Le Programme frontière est né en 2007, à la suite de l’adoption par les chefs d’État du continent, en 2002 à Durban (Afrique du Sud), d’un mémorandum visant à accélérer la délimitation et la démarcation des frontières. Diarra et son équipe ont commencé par envoyer à tous les pays membres de l’UA un questionnaire sur la situation de leurs frontières. Conclusion de cette enquête (close en juin 2010) : le découpage territorial du continent ne fait pas consensus.

Ainsi, 70 % des frontières ne sont pas précisément définies ni matérialisées sur le terrain. Certains tracés sont même considérés comme inconnus. C’est notamment le cas entre le Liberia et la Côte d’Ivoire, entre la Côte d’Ivoire et le Ghana, entre le Gabon et la Guinée équatoriale, entre le Soudan et le Soudan du Sud, entre l’Érythrée et l’Éthiopie ainsi qu’entre l’Éthiopie et la Somalie, ou encore entre l’Afrique du Sud et le Lesotho et l’Afrique du Sud et le Swaziland.

D’autres frontières font l’objet d’un accord entre les pays voisins, mais la plupart des tracés sont encore discutés. Une fois les pourparlers achevés, encore faut-il en retranscrire les conclusions sur le terrain à travers le processus de démarcation. Une étape qui permet d’éviter les à-peu-près, générateurs de conflits, mais qui est rarement menée à bien. "À ce jour, seules 20 % des limites territoriales sont démarquées dans les règles de l’art, avec un bornage effectué par des arpenteurs-géomètres en présence des représentants des pays concernés", note Diarra.

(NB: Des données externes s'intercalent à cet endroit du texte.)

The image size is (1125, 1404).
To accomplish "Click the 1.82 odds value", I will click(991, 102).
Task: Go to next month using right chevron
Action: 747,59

Or l’absence de démarcation peut envenimer les relations de voisinage. Une dispute a ainsi éclaté en mars 2010 entre le Ghana et la Côte d’Ivoire à propos de leur frontière maritime commune, mal définie. À l’origine de cette crise : la découverte, côté ghanéen, du gisement offshore de Tweneboa, recelant plusieurs centaines de millions de barils de brut. Les deux pays vont finalement devoir s’entendre pour exploiter conjointement ce gisement pétrolifère. De la même façon, des conflits couvent entre la RD Congo et l’Ouganda, entre le Mozambique et les Comores, entre Madagascar et les îles françaises de l’océan Indien…

L’intangibilité des frontières héritées de la colonisation

Pour établir et démarquer le tracé des frontières, les experts doivent disposer de documents acceptés par toutes les parties. Ce qui n’est pas un mince défi. Au lendemain des indépendances, la toute jeune Organisation de l’unité africaine (OUA) avait érigé en dogme l’intangibilité des frontières héritées de la colonisation. Un principe que l’Union africaine a conservé, le considérant comme la moins mauvaise des solutions. Pour constituer un fonds documentaire d’accords et de cartes, le Programme frontière a écrit en 2008 aux anciennes puissances coloniales afin d’obtenir les copies de documents d’archives sur la question.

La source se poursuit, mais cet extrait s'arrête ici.